Oui, c’est extrêmement important. Alors en effet, c’est une grosse partie de mon travail autour de la page Instagram Maedusa Gorgon. La modération et la réponse aux commentaires, c’est plusieurs heures par jour, les jours où je publie, donc c’est un gros travail. Oui, il est important de lire tous les commentaires parce que dans la mesure du possible, j’essaye de faire en sorte que la page Instagram soit un espace safe. Alors on n’arrive jamais à être totalement safe pour tout le monde, bien entendu. Et l’outil Instagram ne nous permet pas non plus d’avoir le regard sur tout. Mais l’idée, c’est de ne pas laisser traîner en dessous de mes posts des commentaires qui pourraient être racistes, qui pourraient être transphobes, et cetera. Donc ça c’est déjà un premier travail de supprimer et de bloquer toutes les personnes qui se permettent d’être insultantes, d’être oppressives directement.
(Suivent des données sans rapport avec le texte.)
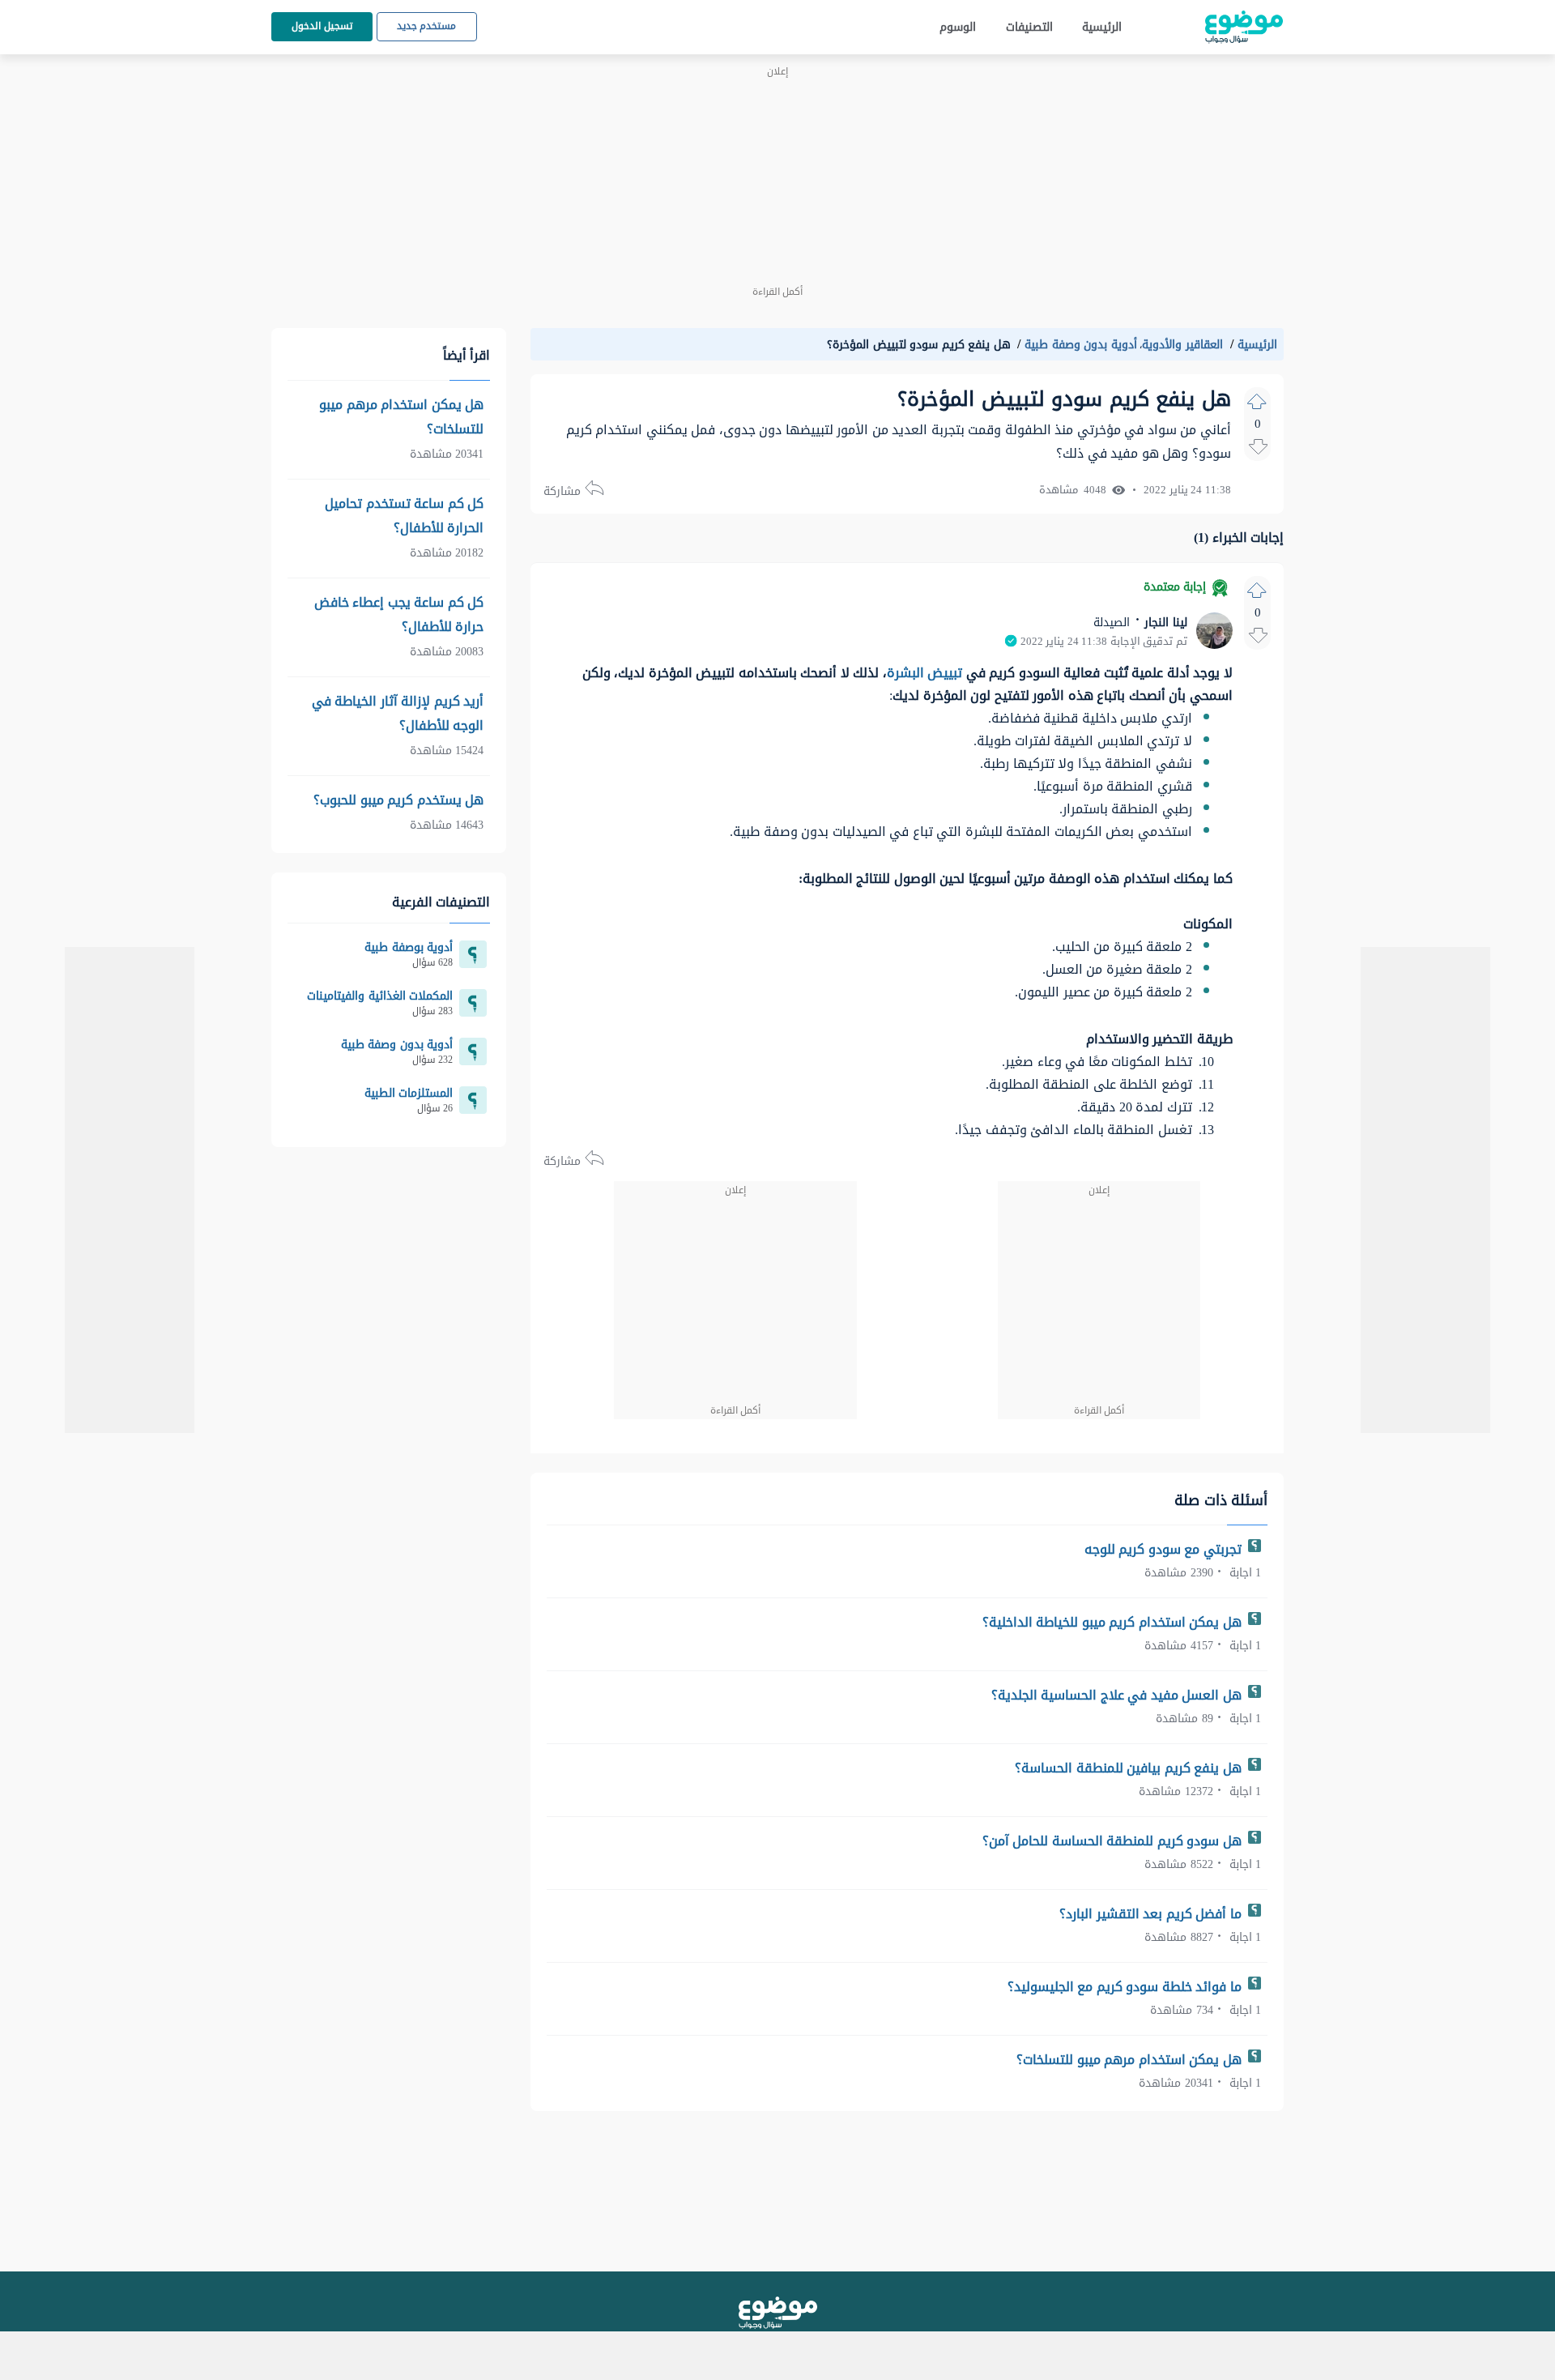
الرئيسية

Par contre, pour toutes les personnes qui ne sont pas complètement de mauvaise foi, mais qui ne comprennent pas ou butent sur certaines notions, je considère que c’est intéressant de répondre. C’est intéressant parce que ça nous donne à tous et à toutes, des arguments supplémentaires quand on se retrouve face aux mêmes réflexions, aux mêmes remarques. Et puis ça me permet d’organiser ma pensée : c’est très utile les commentaires quand ils sont un minimum constructifs, un minimum honnêtes parce que ça me permet de me poser des questions, de me dire « Est-ce que finalement mes certitudes sont inébranlables et monolithiques? Est-ce que dans certains contextes, là oui, cette personne a peut-être raison ? Je conjugue en fait mes valeurs et l’épreuve du réel. Donc c’est extrêmement utile. Après là on parle, on est d’accord de commentaires qui sont encore une fois relativement constructifs.
Mais il peut y avoir des commentaires, ce qu’on appelle communément sur les réseaux, les « ouin-ouin », c’est à dire vraiment de la plainte pas du tout ouverte d’esprit. Et ça pour le coup c’est aussi plus qu’utile ! J’en fais mon beurre parce que le personnage de madame Gorgon aujourd’hui adore répondre à ce genre d’avis. Donc très souvent, des remarques de mauvaise foi qui vont être adressées en commentaires se retrouvent un petit peu plus tard dans un post sur mon compte.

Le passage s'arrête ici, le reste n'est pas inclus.